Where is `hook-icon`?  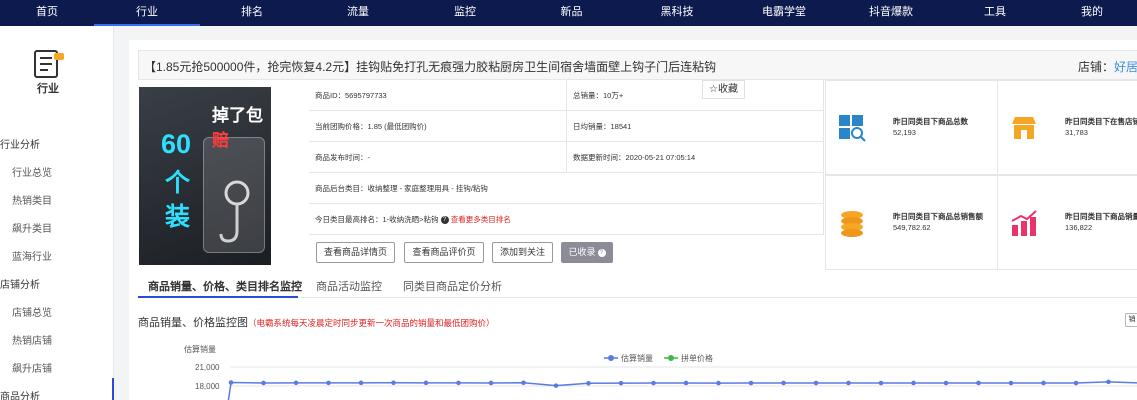
hook-icon is located at coordinates (234, 212).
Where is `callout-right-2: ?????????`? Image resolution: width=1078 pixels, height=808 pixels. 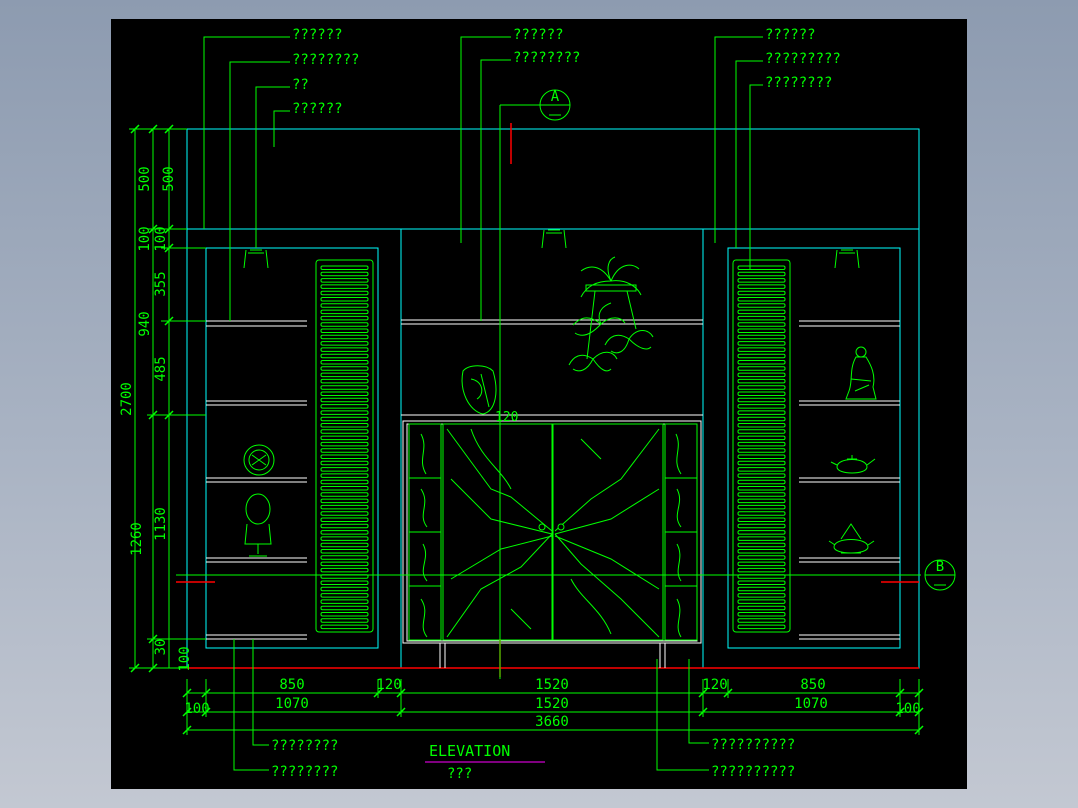 callout-right-2: ????????? is located at coordinates (803, 59).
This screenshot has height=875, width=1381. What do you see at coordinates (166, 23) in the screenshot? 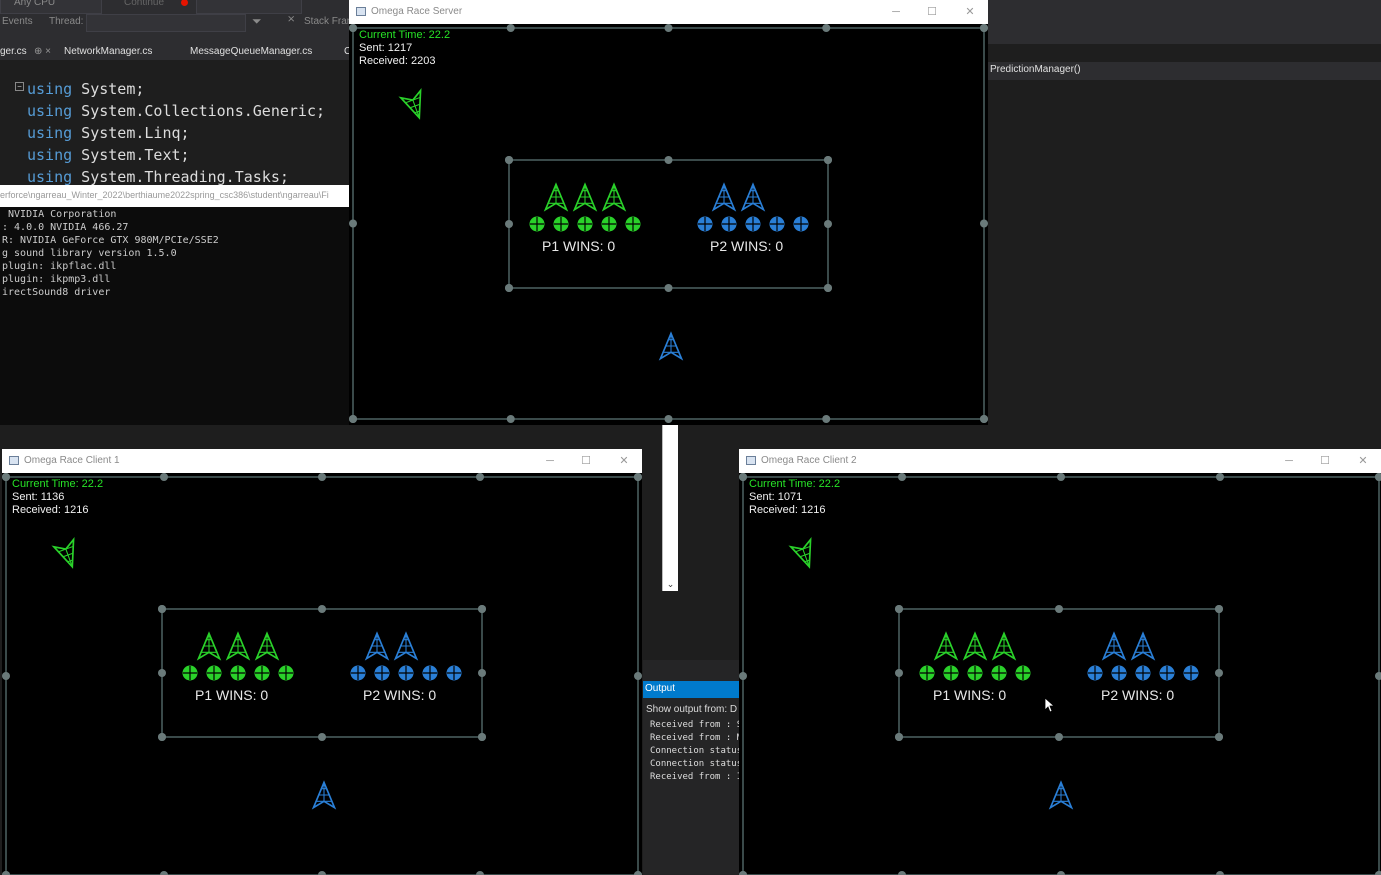
I see `thread-select` at bounding box center [166, 23].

..............................

▸ **Directive**: Copy the entries from the line with "This screenshot has" through the end of the entries exactly as they appear, leaving out the pictures.

▸ **Response for this exercise**:
This screenshot has height=875, width=1381. What do you see at coordinates (166, 23) in the screenshot? 
I see `thread-select` at bounding box center [166, 23].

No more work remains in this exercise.